Anthropic killed the flat-rate subsidy that powered most agent SDK workloads, Vercel's 200K-team production data confirms 59% of tokens are now agentic multi-turn traces, and three training-efficiency results (2-17x) landed in the same week — meaning your cost model, your eval harness, and your training budget are simultaneously stale, with a June 15 deadline on the first, an already-shipping reality on the second, and a 4:1 GPU demand ratio making the third increasingly urgent.
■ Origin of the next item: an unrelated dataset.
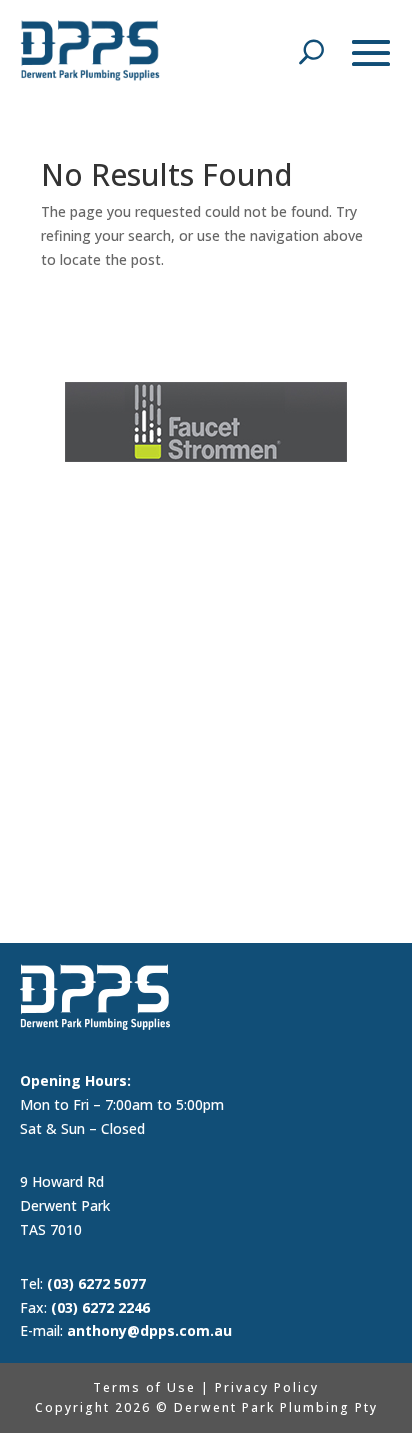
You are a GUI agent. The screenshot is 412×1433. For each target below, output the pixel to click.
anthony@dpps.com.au (149, 1330)
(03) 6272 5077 (96, 1283)
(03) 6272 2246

— Promit, reading as Data Science ·

Frequently asked

How do I project token burn under Anthropic's new metered pricing before the June 15 cutoff?
Audit every Claude-backed workload — Agent SDK, claude-p, GitHub Actions, batch evals, and third-party harnesses like Conductor, Zed, or OpenCode — and re-price their token volume at list API rates, since the 70-90% subsidy from Max plans is gone. Because Anthropic ships no native per-user or per-tool attribution, deploy an LLM gateway like LiteLLM or Portkey with per-feature tagging and daily budget alerts within two weeks. ServiceNow burned its full-year Claude budget by May without this visibility.
Why are single-turn evals no longer sufficient for production agents?
Vercel's gateway data across 200K teams shows 59% of all tokens are now agentic multi-turn traces with roughly 15:1 input-to-output ratios, versus the 3:1 most cost models assume. Single-turn accuracy benchmarks measure the minority of production traffic and miss tool-call precision, steps-to-completion, cost-per-successful-task, and error recovery — the metrics that actually drive agent unit economics. Cost forecasts built on last year's ratios are off by roughly 5x on spend.
Which training-efficiency result should I spike first, and which should I wait on?
Spike Nous Research's Token Superposition Training first: it claims 2-3x wall-clock speedup at matched FLOPs from 270M through 10B-A1B MoE scale with zero inference-time architecture change, so a successful 1B continued-pretraining replication compounds across every future run. Datology's curation result (+11.7 points at 17x less compute on VLMs) is the second priority. Wait on NVIDIA Star Elastic's 360x family-production claim until an independent lab confirms even 30x — headline numbers in that range routinely shrink 5-10x under outside eval.
If the same model yields 271 bugs for one team and 1 CVE for another, how should that change model-vs-harness investment?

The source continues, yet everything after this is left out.